Upon review of the record, we find the jury's responses to the questions posed in the jury interrogatories are not inconsistent. Although the jury found Mrs. Lewis had been injured in the December 9, 2005 automobile accident, it is apparent that the jury believed the sum of $37,500.00 previously received by Mrs. Lewis was sufficient to compensate her for her injuries. Additionally, the jury specifically found that State Farm did not arbitrarily or capriciously refuse to tender a reasonable amount of damages to Mrs. Lewis.

For the above and foregoing reasons, we affirm the judgment of the trial court and assess all costs associated with this appeal against plaintiffs-appellants, Debra A. Lewis and Anthony P. Lewis. We issue this memorandum opinion in accordance with Uniform Rules—Courts of Appeal, Rule 2-16.1 B.

AFFIRMED.

GUIDRY, J. dissents.

NOTES

[1] Mr. and Mrs. Lewis allege $3,549.79 of this amount was deducted by Safeway and forwarded to State Farm for reimbursement of medical payments made on behalf of Mrs. Lewis. As a result, Mrs. Lewis received $6,540.21.

[2] A copy of this court's ruling is not contained in the record of this matter.
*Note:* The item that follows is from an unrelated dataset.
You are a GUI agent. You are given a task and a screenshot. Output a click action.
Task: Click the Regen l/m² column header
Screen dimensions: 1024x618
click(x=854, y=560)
[3] It should be noted that Mr. and Mrs. Lewis, in their brief to this court, argue that the Fourth Circuit's decision in Pattison, "significantly departs" from decisions rendered by this court regarding this issue. In support of this contention, Mr. and Mrs. Lewis cite Harper v. Boudreaux, 496 So.2d 439 (La.App. 1 Cir. 1986). Unlike the facts presented by the instant case and those in Pattison, the Harper decision was based upon a liability claim rather than an uninsured motorist claim, and the jury had no knowledge of prior settlements and tenders by the uninsured motorist carrier.